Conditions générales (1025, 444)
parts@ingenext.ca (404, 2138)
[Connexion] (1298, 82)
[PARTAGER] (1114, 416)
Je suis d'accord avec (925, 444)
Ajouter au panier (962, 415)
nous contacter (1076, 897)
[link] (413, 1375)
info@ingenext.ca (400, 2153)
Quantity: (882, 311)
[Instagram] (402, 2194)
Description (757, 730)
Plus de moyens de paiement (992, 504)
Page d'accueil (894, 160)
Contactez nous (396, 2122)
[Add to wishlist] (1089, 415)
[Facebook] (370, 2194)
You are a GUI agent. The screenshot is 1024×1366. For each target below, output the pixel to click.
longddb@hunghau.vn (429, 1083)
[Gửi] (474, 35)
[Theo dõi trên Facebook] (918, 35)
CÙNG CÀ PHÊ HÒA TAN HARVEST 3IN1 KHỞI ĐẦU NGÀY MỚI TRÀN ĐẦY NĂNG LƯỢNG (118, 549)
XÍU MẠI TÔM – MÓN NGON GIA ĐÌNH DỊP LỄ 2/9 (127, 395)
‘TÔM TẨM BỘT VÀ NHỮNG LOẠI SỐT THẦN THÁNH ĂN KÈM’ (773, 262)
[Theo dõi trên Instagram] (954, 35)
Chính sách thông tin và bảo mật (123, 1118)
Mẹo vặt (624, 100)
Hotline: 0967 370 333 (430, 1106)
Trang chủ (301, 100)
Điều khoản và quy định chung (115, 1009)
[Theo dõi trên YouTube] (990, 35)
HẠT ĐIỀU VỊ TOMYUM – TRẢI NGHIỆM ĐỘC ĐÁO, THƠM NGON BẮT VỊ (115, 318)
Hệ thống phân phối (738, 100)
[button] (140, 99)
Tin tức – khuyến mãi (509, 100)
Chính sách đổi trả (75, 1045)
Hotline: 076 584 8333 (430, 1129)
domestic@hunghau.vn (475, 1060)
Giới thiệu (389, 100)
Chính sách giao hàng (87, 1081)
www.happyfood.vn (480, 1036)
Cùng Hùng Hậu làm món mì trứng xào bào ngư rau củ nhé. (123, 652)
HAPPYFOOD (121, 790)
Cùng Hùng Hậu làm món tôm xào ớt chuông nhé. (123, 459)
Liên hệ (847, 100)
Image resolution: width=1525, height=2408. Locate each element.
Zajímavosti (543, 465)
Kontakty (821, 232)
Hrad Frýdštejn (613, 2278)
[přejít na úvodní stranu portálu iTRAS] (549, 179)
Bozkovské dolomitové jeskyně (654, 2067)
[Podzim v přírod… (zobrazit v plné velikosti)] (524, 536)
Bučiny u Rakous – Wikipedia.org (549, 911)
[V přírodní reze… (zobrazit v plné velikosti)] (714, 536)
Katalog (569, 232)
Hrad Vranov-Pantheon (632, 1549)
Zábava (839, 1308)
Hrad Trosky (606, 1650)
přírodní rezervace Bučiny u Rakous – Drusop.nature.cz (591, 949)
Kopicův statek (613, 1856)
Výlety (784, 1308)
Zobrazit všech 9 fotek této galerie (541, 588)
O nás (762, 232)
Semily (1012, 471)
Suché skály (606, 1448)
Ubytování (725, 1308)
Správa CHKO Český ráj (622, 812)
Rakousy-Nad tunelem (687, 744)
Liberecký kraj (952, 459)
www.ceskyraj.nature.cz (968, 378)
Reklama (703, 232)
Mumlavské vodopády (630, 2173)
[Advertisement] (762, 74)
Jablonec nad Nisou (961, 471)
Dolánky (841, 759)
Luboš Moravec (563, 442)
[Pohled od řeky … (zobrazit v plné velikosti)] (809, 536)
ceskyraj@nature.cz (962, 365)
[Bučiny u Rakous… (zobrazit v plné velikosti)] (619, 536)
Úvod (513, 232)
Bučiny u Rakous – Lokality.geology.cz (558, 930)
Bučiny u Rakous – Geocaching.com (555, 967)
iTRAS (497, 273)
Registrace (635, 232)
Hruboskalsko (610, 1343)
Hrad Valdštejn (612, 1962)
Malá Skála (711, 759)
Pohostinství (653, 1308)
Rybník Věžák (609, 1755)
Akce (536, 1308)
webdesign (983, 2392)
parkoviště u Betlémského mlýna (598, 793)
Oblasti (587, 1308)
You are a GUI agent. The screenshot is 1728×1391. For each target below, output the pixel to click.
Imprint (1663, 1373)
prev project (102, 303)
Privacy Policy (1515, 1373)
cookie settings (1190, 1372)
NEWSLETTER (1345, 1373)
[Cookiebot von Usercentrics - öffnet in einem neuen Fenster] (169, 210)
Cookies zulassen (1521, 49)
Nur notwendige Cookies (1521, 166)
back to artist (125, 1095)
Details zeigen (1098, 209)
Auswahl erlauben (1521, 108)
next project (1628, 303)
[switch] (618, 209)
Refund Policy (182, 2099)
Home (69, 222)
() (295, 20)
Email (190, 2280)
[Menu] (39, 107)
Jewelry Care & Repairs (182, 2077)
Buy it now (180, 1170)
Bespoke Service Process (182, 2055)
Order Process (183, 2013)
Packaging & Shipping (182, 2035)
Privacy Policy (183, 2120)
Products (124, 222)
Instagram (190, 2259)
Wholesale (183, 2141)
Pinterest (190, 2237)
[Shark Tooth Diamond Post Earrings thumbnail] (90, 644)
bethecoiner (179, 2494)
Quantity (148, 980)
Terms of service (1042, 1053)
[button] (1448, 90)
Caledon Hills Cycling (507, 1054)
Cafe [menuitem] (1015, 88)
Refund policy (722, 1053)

####

## Work to complete
Going back over the entries above, copy word for word every line from the one that has "Tin tức – khuyến mãi (509, 100)" on through the one that has "Semily (1012, 471)".

## Exercise solution
Tin tức – khuyến mãi (509, 100)
Chính sách đổi trả (75, 1045)
Hotline: 076 584 8333 (430, 1129)
domestic@hunghau.vn (475, 1060)
Giới thiệu (389, 100)
Chính sách giao hàng (87, 1081)
www.happyfood.vn (480, 1036)
Cùng Hùng Hậu làm món mì trứng xào bào ngư rau củ nhé. (123, 652)
HAPPYFOOD (121, 790)
Cùng Hùng Hậu làm món tôm xào ớt chuông nhé. (123, 459)
Liên hệ (847, 100)
Image resolution: width=1525, height=2408. Locate each element.
Zajímavosti (543, 465)
Kontakty (821, 232)
Hrad Frýdštejn (613, 2278)
[přejít na úvodní stranu portálu iTRAS] (549, 179)
Bozkovské dolomitové jeskyně (654, 2067)
[Podzim v přírod… (zobrazit v plné velikosti)] (524, 536)
Bučiny u Rakous – Wikipedia.org (549, 911)
[V přírodní reze… (zobrazit v plné velikosti)] (714, 536)
Katalog (569, 232)
Hrad Vranov-Pantheon (632, 1549)
Zábava (839, 1308)
Hrad Trosky (606, 1650)
přírodní rezervace Bučiny u Rakous – Drusop.nature.cz (591, 949)
Kopicův statek (613, 1856)
Výlety (784, 1308)
Zobrazit všech 9 fotek této galerie (541, 588)
O nás (762, 232)
Semily (1012, 471)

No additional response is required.